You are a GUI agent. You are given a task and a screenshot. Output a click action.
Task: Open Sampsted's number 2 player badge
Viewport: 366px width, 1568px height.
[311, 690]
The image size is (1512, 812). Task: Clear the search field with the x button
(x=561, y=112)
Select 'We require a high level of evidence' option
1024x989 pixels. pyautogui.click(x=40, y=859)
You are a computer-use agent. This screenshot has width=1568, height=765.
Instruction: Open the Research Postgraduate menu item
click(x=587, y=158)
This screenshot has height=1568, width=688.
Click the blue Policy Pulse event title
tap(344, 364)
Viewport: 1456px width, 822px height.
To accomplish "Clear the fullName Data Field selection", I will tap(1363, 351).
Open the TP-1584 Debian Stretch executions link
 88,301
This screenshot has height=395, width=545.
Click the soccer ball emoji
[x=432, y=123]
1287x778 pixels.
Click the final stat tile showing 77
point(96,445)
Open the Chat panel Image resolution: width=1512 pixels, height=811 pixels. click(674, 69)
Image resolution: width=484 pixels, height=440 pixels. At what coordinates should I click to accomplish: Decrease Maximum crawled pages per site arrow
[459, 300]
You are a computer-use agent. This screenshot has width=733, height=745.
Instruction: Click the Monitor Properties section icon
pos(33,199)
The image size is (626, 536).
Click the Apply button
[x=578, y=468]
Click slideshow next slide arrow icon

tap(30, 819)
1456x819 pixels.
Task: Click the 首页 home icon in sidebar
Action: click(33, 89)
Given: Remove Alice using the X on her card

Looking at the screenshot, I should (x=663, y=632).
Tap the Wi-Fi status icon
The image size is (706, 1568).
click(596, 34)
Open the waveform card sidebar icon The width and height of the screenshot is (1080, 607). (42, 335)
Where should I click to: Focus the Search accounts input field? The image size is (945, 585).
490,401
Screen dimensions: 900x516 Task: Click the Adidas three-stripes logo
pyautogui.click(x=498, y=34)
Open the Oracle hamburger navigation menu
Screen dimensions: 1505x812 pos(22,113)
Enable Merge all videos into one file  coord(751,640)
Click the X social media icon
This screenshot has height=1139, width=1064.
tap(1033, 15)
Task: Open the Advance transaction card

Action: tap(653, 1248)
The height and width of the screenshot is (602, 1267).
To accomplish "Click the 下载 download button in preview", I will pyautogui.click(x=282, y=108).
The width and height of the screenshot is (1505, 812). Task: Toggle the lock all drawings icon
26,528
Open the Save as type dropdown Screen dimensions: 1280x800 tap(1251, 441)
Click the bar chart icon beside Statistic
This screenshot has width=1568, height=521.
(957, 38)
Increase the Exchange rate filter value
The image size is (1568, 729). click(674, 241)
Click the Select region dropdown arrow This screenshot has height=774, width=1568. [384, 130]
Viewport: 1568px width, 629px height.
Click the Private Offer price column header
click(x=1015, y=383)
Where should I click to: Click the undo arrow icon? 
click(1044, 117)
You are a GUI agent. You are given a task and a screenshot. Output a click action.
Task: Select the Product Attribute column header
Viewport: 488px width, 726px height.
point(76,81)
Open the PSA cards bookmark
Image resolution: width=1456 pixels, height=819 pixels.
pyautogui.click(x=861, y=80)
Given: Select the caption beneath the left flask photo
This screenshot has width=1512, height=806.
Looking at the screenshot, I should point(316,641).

• _PROBLEM STATEMENT_: Copy out the material above word for word, from the line containing "Click the bar chart icon beside Statistic" through the line containing "Click the Select", both lines included.

• _RESULT OF THIS EXERCISE_:
Click the bar chart icon beside Statistic
This screenshot has width=1568, height=521.
(957, 38)
Increase the Exchange rate filter value
The image size is (1568, 729). click(674, 241)
Click the Select region dropdown arrow This screenshot has height=774, width=1568. [384, 130]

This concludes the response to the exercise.